Terdapat 10 faktor yang menghambat langkah adopsi cloud computing. Faktor penghambat tersebut antara lain adalah kekhawatiran instansi akan
akses dan kontrol data di cloud, kekhawatiran keamanan dan privasi,
isu regulasi, kurangnya kompetensi teknis, pengetahuan SDM yang kurang
mengenai cloud computing, kurangnya kepercayaan terhadap
layanan cloud, kesulitan integrasi cloud computing dengan
sistem lain milik instansi, kurangnya kehandalan serta performa layanan cloud,
jaringan internet yang tidak stabil, serta resistensi internal organisasi. Berkaitan dengan akses dan kontrol data, responden menunjukkan adanya
kekhawatiran dikarenakan tidak ada barang nyata yang dimiliki. Hal ini berbeda
dengan penyimpanan data on-premise, di mana instansi memiliki
kontrol penuh atas data atau aplikasi yang dijalankan.

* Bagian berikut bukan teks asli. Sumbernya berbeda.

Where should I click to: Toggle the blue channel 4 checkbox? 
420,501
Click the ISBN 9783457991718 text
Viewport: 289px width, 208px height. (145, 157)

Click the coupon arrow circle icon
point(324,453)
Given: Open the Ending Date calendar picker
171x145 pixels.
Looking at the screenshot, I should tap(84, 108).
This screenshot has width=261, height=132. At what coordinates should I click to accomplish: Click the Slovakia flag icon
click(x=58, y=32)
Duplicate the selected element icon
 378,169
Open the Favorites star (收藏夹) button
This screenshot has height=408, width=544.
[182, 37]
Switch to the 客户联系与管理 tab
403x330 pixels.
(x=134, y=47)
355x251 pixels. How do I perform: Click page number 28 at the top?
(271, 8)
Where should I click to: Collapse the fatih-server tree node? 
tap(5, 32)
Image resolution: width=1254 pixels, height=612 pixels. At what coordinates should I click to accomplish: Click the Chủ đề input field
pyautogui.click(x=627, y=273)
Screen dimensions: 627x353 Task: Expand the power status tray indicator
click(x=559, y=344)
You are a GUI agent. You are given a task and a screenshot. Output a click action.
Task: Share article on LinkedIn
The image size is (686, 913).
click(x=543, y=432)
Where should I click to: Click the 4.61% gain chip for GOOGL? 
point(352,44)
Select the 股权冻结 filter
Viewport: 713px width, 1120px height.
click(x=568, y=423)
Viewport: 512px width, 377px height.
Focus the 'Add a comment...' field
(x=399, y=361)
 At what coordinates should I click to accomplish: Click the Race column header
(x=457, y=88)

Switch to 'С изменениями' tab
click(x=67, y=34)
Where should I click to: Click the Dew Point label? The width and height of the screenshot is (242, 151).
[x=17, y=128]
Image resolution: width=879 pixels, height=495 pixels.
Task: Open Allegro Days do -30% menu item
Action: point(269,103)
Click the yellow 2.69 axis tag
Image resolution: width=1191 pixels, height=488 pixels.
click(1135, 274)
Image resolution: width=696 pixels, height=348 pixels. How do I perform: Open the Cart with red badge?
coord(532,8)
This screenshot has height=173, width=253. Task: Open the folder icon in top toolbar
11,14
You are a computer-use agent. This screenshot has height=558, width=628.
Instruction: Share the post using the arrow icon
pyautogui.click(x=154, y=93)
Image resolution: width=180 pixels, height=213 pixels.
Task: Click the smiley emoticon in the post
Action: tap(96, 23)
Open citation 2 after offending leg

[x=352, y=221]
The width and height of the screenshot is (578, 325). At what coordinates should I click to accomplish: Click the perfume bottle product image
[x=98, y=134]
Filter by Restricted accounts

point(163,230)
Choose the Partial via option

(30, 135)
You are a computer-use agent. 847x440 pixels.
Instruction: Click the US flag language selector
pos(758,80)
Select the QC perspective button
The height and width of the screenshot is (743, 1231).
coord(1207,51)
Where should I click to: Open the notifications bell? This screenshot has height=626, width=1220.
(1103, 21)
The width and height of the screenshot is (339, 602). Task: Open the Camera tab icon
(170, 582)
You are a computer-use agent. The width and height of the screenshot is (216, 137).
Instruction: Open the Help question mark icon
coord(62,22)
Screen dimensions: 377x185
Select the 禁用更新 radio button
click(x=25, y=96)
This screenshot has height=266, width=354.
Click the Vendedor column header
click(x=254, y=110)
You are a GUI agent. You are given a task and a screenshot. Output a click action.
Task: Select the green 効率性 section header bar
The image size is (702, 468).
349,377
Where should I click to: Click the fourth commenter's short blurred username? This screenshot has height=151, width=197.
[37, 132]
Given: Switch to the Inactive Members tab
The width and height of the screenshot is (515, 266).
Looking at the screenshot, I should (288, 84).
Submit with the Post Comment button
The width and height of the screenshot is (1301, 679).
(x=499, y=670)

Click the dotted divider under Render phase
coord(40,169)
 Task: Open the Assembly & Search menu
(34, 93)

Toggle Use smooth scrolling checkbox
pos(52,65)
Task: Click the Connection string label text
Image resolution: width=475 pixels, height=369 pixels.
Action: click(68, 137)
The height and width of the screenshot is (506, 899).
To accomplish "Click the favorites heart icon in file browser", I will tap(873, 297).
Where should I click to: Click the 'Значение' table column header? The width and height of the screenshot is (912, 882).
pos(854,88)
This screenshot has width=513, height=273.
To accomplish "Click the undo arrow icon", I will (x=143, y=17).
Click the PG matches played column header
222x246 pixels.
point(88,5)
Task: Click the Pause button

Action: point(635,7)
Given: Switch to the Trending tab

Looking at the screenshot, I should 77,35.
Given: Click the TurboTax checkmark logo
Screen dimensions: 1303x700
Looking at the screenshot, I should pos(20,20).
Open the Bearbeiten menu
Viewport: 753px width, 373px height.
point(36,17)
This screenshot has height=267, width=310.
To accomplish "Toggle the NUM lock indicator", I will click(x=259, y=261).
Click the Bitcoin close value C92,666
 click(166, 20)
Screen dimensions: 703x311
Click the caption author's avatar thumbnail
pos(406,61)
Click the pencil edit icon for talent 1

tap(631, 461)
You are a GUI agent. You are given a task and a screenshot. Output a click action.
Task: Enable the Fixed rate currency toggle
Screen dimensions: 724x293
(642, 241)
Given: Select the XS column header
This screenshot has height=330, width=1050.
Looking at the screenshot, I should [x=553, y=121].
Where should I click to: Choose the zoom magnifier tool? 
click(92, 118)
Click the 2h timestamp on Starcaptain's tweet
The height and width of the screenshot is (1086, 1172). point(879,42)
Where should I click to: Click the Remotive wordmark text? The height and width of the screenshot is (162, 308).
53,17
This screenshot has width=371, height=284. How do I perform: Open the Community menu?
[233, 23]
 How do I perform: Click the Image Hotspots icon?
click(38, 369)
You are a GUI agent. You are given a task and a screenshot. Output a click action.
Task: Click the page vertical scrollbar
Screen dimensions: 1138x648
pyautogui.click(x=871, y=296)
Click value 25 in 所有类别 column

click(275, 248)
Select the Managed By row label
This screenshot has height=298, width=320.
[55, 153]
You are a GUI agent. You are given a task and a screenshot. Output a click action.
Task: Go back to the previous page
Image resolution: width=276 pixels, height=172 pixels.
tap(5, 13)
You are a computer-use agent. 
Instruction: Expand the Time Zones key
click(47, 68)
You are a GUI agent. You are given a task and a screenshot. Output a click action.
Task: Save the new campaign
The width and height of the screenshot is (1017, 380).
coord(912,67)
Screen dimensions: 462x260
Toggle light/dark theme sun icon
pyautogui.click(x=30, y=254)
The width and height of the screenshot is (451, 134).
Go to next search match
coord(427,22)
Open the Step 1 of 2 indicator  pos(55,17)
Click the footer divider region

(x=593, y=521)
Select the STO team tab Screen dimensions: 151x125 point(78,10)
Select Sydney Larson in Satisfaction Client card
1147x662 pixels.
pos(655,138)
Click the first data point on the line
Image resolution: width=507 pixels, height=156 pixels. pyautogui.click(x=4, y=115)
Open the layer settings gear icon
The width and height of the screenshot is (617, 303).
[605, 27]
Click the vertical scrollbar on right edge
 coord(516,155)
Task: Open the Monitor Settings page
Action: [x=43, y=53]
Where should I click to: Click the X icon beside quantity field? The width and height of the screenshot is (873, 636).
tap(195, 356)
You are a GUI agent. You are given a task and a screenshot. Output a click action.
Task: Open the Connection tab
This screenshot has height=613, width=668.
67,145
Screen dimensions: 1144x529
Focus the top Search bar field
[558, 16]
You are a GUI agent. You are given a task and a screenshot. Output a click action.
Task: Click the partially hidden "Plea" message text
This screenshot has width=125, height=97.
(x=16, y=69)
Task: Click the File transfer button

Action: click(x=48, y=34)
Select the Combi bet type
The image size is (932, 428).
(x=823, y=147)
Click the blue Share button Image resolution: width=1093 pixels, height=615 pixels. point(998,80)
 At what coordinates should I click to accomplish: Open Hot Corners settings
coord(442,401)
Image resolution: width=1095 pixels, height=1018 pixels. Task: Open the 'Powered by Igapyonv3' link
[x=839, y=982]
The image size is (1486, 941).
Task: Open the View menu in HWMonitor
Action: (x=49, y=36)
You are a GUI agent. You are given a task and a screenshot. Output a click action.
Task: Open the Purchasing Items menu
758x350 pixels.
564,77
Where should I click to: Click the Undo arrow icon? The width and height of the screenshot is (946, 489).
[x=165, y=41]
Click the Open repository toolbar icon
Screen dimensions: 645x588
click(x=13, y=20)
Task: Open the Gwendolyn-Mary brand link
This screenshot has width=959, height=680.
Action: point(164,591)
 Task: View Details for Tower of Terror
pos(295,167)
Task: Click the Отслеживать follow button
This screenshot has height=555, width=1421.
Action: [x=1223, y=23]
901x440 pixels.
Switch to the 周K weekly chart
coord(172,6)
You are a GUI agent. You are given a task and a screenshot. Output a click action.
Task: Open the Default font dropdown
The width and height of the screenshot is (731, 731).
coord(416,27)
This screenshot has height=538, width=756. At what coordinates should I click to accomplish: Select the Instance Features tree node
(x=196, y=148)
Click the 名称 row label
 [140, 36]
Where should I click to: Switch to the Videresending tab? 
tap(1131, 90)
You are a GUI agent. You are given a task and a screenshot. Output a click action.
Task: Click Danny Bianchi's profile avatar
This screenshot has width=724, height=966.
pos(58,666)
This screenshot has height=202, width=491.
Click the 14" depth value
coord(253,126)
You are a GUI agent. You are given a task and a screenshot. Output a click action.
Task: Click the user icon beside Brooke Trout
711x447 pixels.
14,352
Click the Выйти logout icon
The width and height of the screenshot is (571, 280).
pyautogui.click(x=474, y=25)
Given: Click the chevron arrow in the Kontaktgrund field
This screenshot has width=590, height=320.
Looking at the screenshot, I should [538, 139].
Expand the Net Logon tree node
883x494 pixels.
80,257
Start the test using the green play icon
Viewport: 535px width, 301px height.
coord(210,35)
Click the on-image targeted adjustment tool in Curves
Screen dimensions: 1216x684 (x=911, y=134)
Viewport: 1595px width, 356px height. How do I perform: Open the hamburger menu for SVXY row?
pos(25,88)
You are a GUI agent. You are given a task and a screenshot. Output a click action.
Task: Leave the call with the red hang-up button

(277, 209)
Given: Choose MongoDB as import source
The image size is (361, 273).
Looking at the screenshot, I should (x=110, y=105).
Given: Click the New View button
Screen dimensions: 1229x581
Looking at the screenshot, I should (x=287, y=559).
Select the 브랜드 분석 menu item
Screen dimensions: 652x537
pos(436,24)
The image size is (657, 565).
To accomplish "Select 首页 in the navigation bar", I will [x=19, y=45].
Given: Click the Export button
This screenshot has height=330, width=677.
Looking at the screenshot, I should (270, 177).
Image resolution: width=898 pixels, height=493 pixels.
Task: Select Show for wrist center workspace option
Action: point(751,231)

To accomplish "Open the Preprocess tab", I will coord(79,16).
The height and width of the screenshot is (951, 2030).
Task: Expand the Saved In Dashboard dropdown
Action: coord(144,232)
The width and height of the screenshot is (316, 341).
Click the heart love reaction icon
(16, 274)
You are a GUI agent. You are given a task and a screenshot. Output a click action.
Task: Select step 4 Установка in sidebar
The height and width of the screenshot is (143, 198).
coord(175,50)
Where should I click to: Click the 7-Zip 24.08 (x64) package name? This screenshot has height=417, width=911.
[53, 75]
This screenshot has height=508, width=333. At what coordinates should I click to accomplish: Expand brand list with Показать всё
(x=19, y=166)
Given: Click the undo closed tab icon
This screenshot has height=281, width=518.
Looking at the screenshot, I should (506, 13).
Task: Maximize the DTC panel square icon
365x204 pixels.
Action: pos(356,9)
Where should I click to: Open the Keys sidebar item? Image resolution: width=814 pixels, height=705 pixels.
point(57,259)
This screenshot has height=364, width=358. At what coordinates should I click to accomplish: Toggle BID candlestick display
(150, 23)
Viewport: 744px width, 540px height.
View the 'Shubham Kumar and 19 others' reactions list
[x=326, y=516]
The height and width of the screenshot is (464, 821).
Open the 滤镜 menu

Nizar menjelaskan, bahwa kekhawatiran ini kemudian berhubungan pula
dengan kekhawatiran instansi sektor publik terhadap keamanan dan privasi data
yang tersimpan. Hal ini dikarenakan ada kekhawatiran bahwa data atau aplikasi
kemudian bisa diambil atau dibaca oleh penyedia layanan cloud. Sementara berdasarkan penelitian yang telah dilakukan, tim peneliti
menyimpulkan bahwa privasi, keamanan, serta akses data menjadi masalah utama
yang diperhatikan oleh lembaga pemerintah. Lalu di saat yang sama, mereka juga menginginkan adanya penyedia layanan cloud
computing yang responsif, mudah dihubungi, serta cepat tanggap jika
ada masalah. Selain itu, tantangan terbesar yang dihadapi dalam transformasi
digital adalah persoalan kebijakan dan regulasi yang belum mengakomodir
percepatan digital di sektor publik. “Selain regulasi di level pusat, nanti juga perlu regulasi secara
internal mengenai transformasi digital. Selain itu, berkaitan dengan kompetensi
teknis SDM perlu lebih banyak dilakukan lebih banyak pelatihan cloud bagi
SDM. Harapannya, hal ini kemudian akan mengurangi faktor yang menghambat
adopsi cloud computing,” tutup Nizar.